TASK PROMPT. Please write out the records word for word, starting with the line that contains "You are a GUI" and going on through the line that contains "tap(476, 84)", with both of those lines included. Leave the pictures out of your answer.
##### INFORMATION SHOWN #####
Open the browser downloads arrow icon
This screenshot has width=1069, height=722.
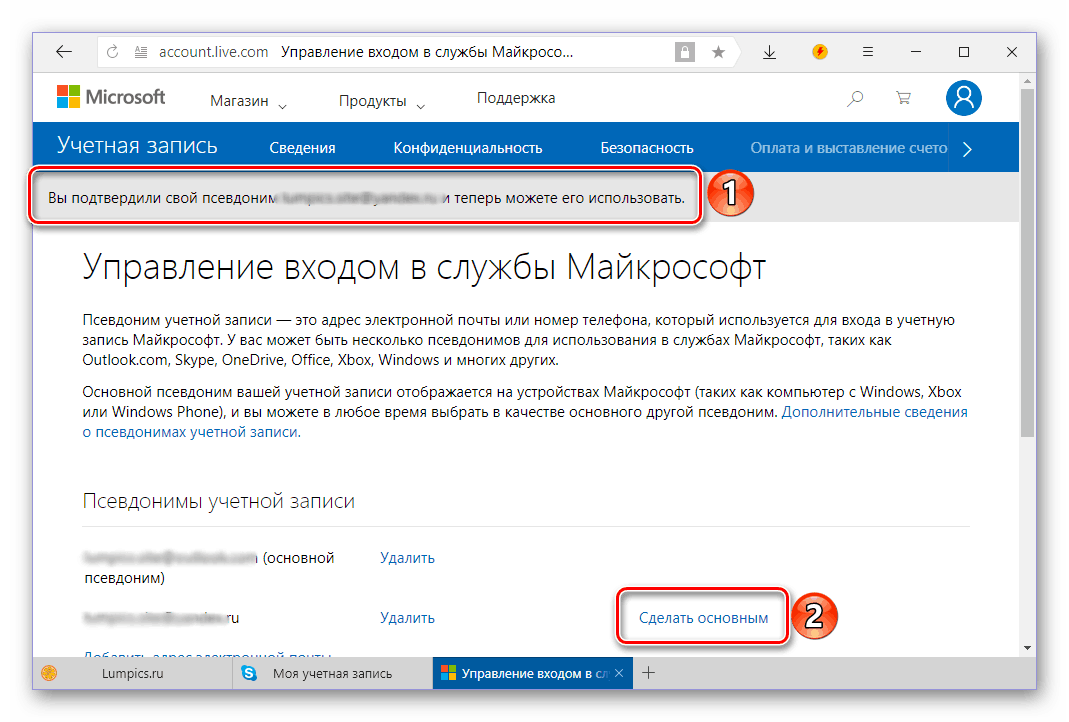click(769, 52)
#####
##### INFORMATION SHOWN #####
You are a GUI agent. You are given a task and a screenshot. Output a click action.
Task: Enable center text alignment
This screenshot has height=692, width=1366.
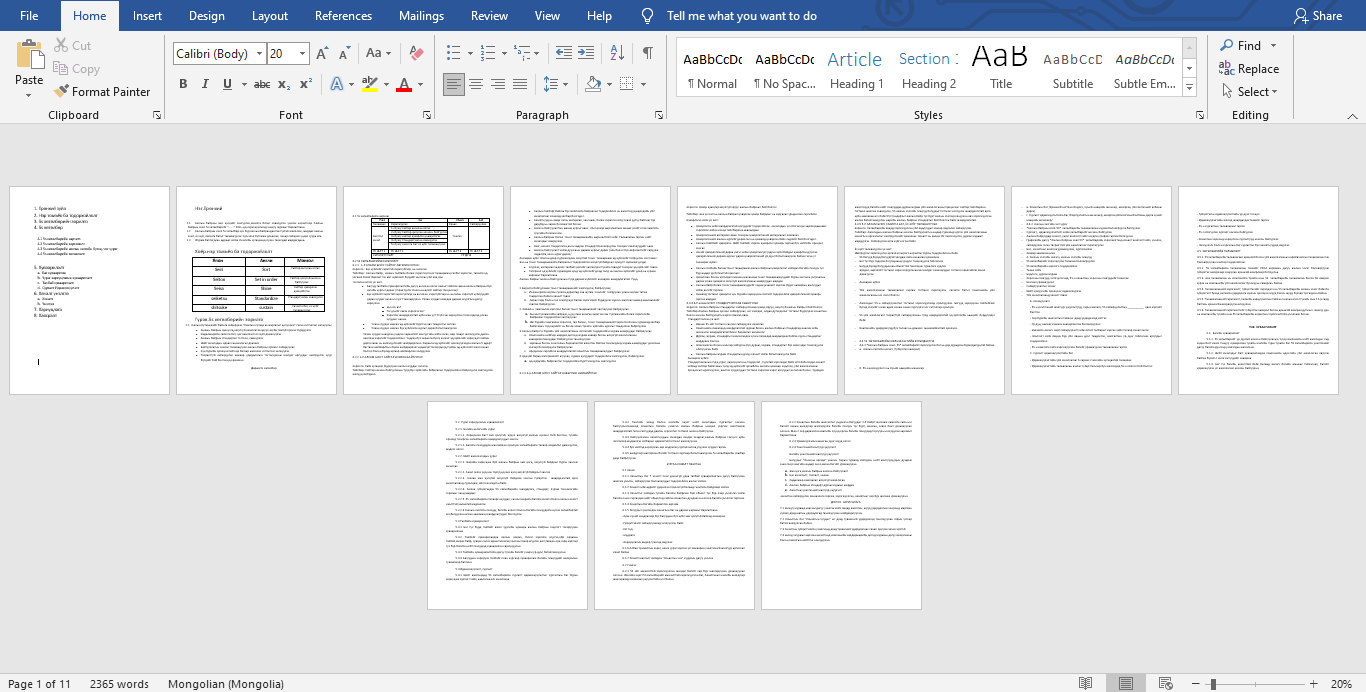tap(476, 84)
#####
##### INFORMATION SHOWN #####
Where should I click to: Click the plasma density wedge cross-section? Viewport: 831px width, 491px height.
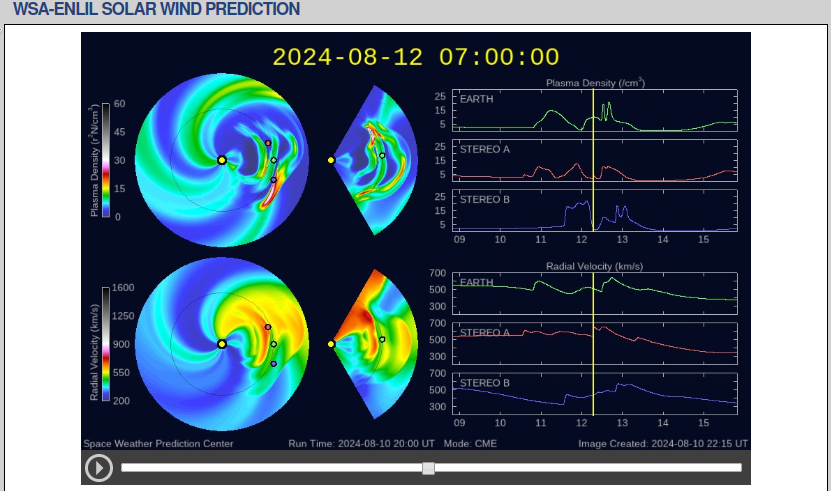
#####
SOLVED PROBLEM.
You are a GUI agent. You are given a task and a screenshot. Output a click action.
Task: Enable center text alignment
This screenshot has height=692, width=1366.
tap(476, 84)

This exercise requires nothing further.